März 2012: Maria Voce trifft sich mit den Verantwortlichen der Bewegungen in Guatemala.

In den Lineamenta wird außerdem die Notwendigkeit betont, das Evangelium gemeinsam, als Ausdruck eines ganzen Volkes zu verbreiten: Jugendliche und Familien, persönliche und globale Zeugnisse, ein Glaubenschor, der in der Lage ist, einen gemeinschaftlichen Stil zu vermitteln, der über die eigenen Grenzen hinausgeht und sich dem Dialog mit allen, Glaubenden und Nichtglaubenden öffnet. „Evangelisten“, die ganz durchdrungen sind vom Evangelium und es hinaustragen in die Szenarien dieser Welt.

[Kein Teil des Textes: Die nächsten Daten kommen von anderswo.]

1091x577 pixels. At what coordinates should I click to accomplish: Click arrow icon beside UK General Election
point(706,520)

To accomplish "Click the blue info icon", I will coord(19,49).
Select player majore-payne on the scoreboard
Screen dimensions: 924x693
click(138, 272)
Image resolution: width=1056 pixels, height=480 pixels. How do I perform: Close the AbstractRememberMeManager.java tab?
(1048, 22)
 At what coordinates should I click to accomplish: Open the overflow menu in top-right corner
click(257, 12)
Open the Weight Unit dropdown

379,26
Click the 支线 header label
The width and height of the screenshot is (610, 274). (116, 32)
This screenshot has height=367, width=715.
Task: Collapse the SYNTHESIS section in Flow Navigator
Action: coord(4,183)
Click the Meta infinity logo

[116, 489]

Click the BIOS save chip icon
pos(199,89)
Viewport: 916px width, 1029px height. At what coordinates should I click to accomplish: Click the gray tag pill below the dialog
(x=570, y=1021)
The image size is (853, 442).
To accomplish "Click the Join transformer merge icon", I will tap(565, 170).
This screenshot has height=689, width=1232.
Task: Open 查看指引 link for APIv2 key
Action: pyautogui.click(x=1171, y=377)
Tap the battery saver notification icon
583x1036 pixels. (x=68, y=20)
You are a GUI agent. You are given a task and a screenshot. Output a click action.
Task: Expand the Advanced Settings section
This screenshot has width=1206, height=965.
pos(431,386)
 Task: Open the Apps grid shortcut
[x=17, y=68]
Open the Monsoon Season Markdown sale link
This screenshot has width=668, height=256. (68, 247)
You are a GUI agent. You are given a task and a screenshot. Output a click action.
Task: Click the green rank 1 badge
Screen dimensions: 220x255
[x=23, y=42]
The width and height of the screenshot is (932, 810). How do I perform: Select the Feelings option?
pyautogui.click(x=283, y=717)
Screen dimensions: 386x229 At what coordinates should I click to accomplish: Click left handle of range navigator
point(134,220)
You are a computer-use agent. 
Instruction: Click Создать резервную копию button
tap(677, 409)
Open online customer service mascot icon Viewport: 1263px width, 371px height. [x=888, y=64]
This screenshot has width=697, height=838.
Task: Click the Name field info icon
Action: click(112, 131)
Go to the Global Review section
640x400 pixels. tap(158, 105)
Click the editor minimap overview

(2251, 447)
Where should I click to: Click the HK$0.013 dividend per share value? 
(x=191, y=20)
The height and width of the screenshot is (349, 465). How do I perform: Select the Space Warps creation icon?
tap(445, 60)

Die „Szenarien dieser Welt“ riefen natürlich die Politik auf den Plan und den Blick auf das „Miteinander für Europa“ ((www.together4europe.org), dessen Träger christliche Bewegungen vieler Kirchen sind. Igino Giordani stand auf dem Programm und seine Sicht der Politik: Politik als Prophetie. Bereits in den Nachkriegsjahren, als es galt, Italien neu aufzubauen, reichte der Blick Giordanis nach Europa, ein Blick, der auch im Kalten Krieg Russland mit einbezog.

Andere Überlegungen gingen aus von den Worten Chiara Lubichs, die in jeder Bewegung, in jedem Orden ein bestimmtes, ins Leben umgesetztes Wort des Evangeliums erkennt.

Hier kam die ganze Schönheit der Kirche zum Vorschein und damit das Verantwortungsgefühl, dafür zu sorgen, dass all diese Worte des Evangeliums, diese reiche Fülle von Charismen in Gemeinschaft miteinander leben, um so mit aller Kraft die Faszination des gelebten Evangeliums in alle gesellschaftlichen Bereiche hinein auszustrahlen.